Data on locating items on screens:
------------
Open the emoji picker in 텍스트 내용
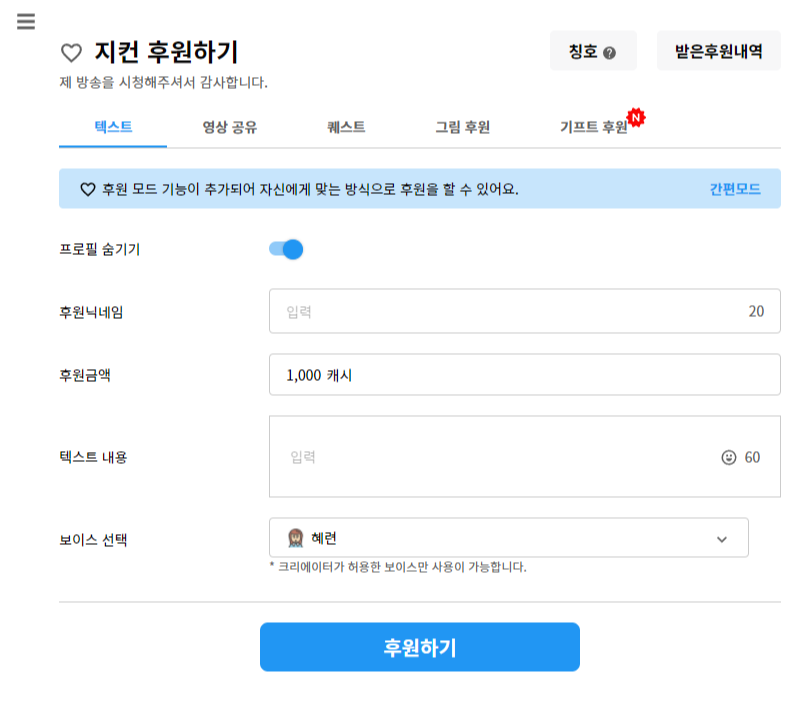This screenshot has height=702, width=803. point(728,457)
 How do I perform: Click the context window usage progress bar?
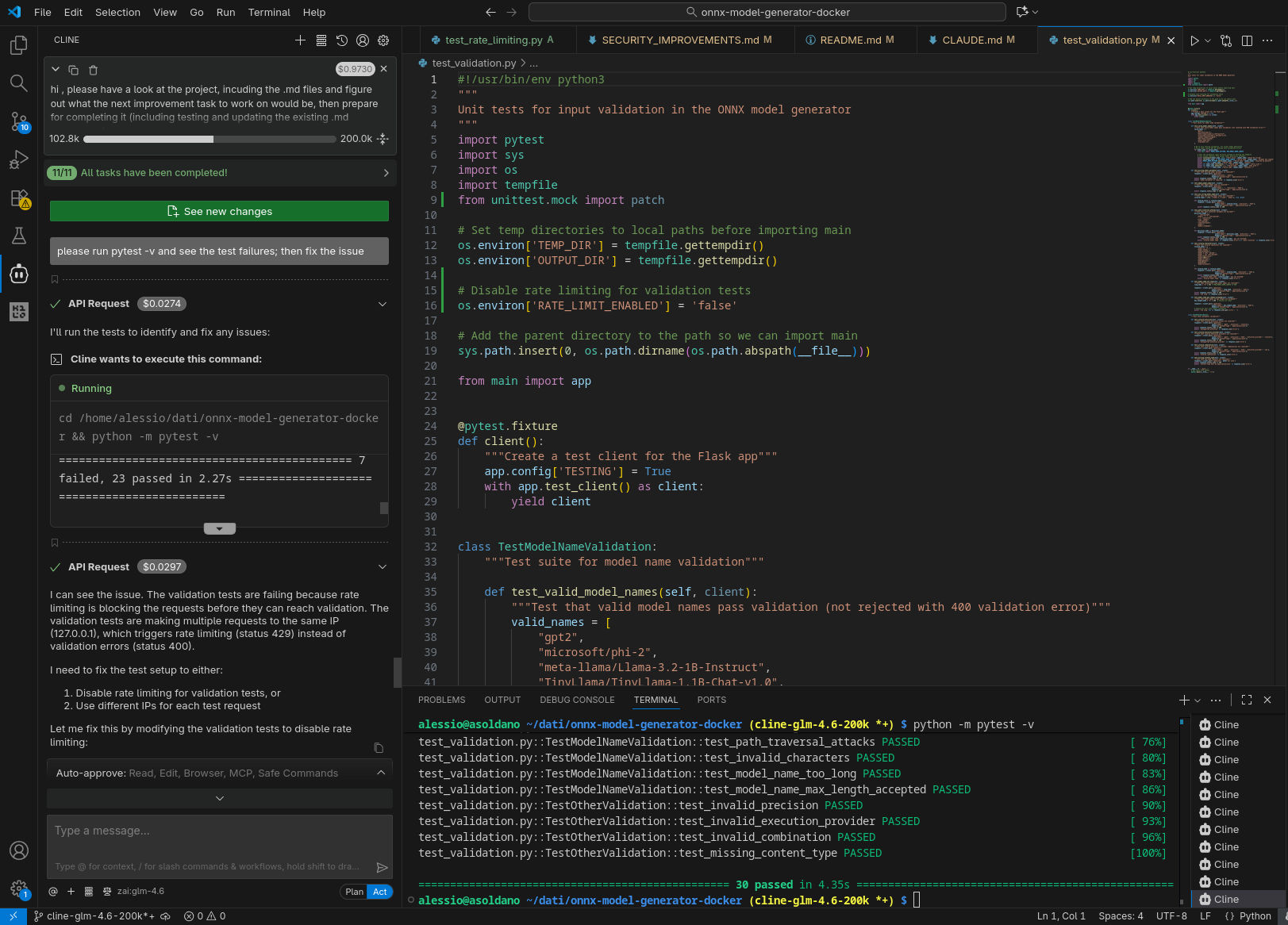pos(210,139)
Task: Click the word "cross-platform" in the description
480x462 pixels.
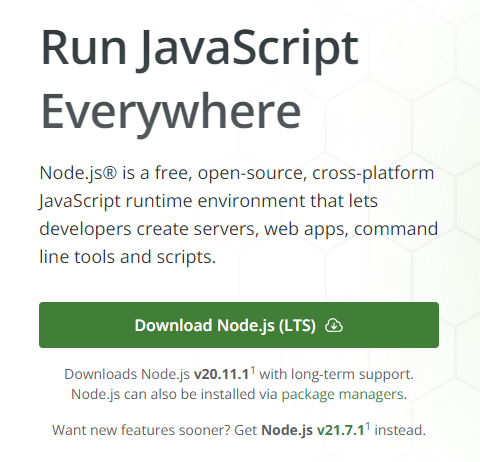Action: pos(373,174)
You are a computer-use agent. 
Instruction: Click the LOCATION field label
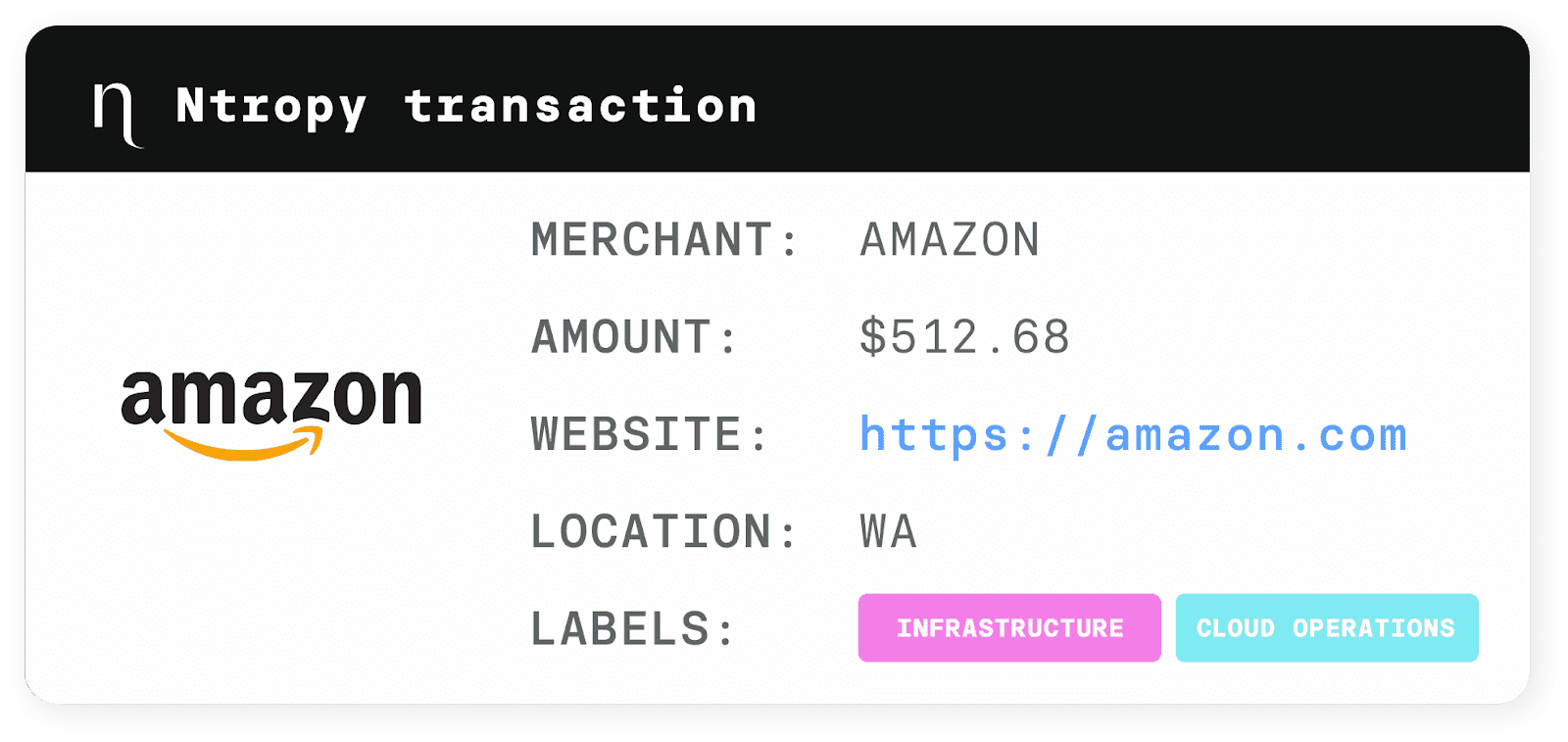coord(665,531)
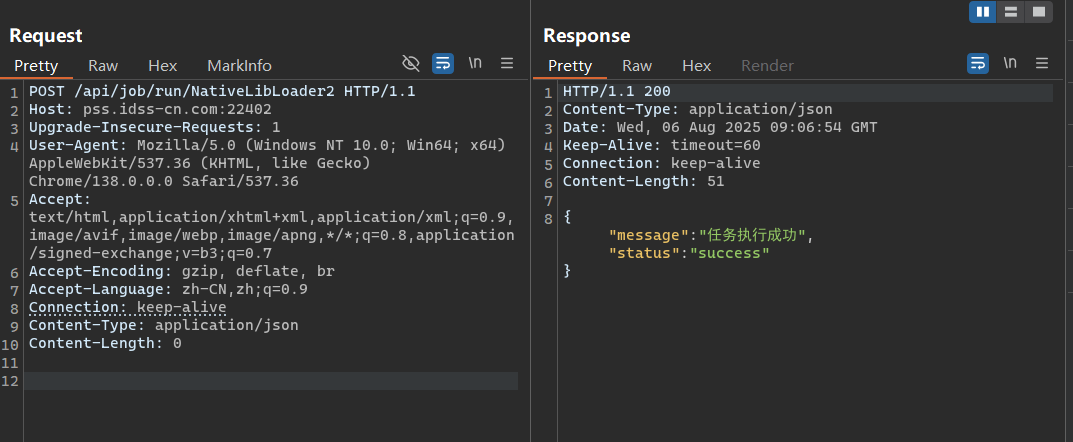The width and height of the screenshot is (1073, 442).
Task: Click the Content-Length header line in request
Action: click(105, 343)
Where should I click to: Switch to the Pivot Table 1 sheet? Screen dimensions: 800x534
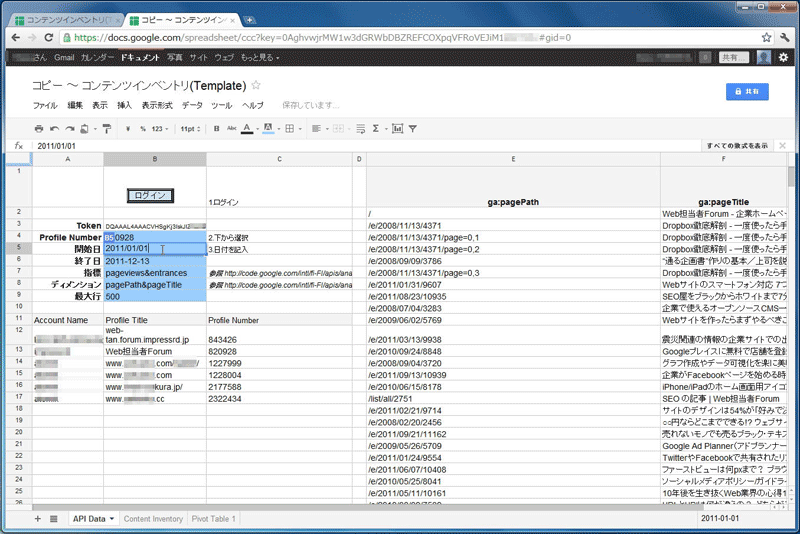click(214, 519)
------------
### Problem requirements
Lay out every line of the data above as a JSON list of strings, one string per line, skipping blank lines and leaving out the pictures.

### Solution to this problem
[
  "Open the emoji picker in 텍스트 내용",
  "This screenshot has height=702, width=803. point(728,457)",
  " How do I perform: Click the context window usage progress bar?",
  "pos(210,139)",
  "Task: Click the word \"cross-platform\" in the description",
  "480x462 pixels.",
  "Action: pos(373,174)",
  "You are a computer-use agent. ",
  "Instruction: Click the LOCATION field label",
  "coord(665,531)",
  "The width and height of the screenshot is (1073, 442).",
  "Task: Click the Content-Length header line in request",
  "Action: click(105, 343)",
  "Where should I click to: Switch to the Pivot Table 1 sheet? Screen dimensions: 800x534",
  "click(214, 519)"
]